U.S. Attorney General Eric Holder has called Jones’ plan “idiotic and dangerous.” Would Holder call the action of his Democratic predecessor as attorney general, Janet Reno, in ordering the federal onslaught that led to the incineration in 1993 of the Branch Davidian church in Waco “idiotic and dangerous”? The Justice Department has always defended Reno’s action, even though it prompted the blowing up of the Murrah center in Oklahoma City—until the 9/11 attacks, the most deadly act of terror perpetrated on American soil.

And here’s Petraeus making what is described as an unusual—for a member of the military—intervention: “Images of the burning of a Quran would undoubtedly be used by extremists in Afghanistan—and around the world—to inflame public opinion and incite violence.” Petraeus can only advise the Rev. Jones, who has the constitutional freedom to dispose of the Quran as he thinks fit, consonant with local laws pertaining to public bonfires. He can, however, suspend by a simple order the lethal Predator onslaughts that regularly blow to pieces civilian groups in Afghanistan and the Pakistan border region, inflaming public opinion and leading invariably to escalation in violence.

For their part, Afghans are already demonstrating in Kabul in anticipatory protest at Jones’ plan. They denounce disrespect for the Quran.
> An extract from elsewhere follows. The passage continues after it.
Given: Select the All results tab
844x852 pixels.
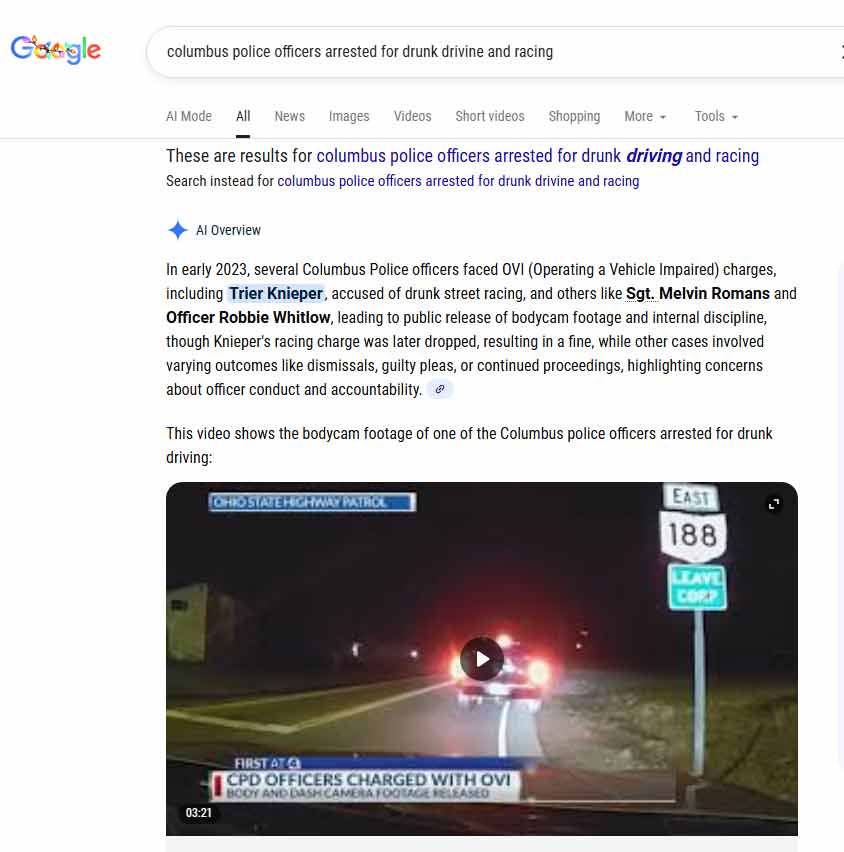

But we also learn from earnest proponents of religious tolerance and interconfessional amity that the Quran promotes respect for the Bible, (though not, of course, the Christian claim of the divinity of Christ—a view also held by followers of Judaism, whose Talmud locates Christ in hell for all eternity, boiling in excrement).

What did the indignant Afghans say when, in early August of this year 10 members of a Christian medical team—six Americans, two Afghans, one German and a Briton, three women among them—were gunned down by the Taliban, who claimed they were trying to convert Muslims to Christianity? The gunmen spared an Afghan driver, who screamed he was a Muslim and babbled some verses from the Quran. The group were members of the International Assistance Mission, one of the longest-serving nongovernmental organizations operating in Afghanistan, registered as a nonprofit Christian organization, apparently not proselytizing. So, what if they were?

Jones is animated by religious principle, salted by the opportunism that every effective evangelist for a faith is endowed with as a part of the armory of conversion. He’s aroused the fury of the American establishment, which has, as a matter of regular imperial maintenance, promoted the murder of millions across the world in the name of “American values.” Modern Christians, fusionists of the all-get-along school deplore him, too. Many Evangelicals think Jones is on track, though they mostly won’t say so publicly. As a Southern Baptist said to me last week, “Alex, they say that Christianity is tolerant. But Christ drove the moneychangers from the Temple. He didn’t tolerate them. A line has to be drawn, just like Jones is doing.”

What better symbol than Jones of what should have been America’s overall resilience in the aftermath of the Muslim attacks of 9/11: an assertion of one of the greatest of American values, as embodied in constitutional provisions for free speech. These freedoms matter most when they are under duress. Amid the duress after 9/11, the Constitution was trashed by the same leaders the leaders who now decry Jones.

My hope has been that on the other side of the road from Jones’ burn barrels, or on some piece of property volunteered by the mayor of Gainesville, a gay man, there will be other barrels, into which could be tossed by their opponents the Bible, and kindred sacred texts such as the Talmud, plus Bacon’s “Advancement of Learning,” Feuerbach’s “Essence of Christianity” and “Das Kapital.” Fahrenheit 451 is the temperature of the crucible, in which ideas and principles survive or die.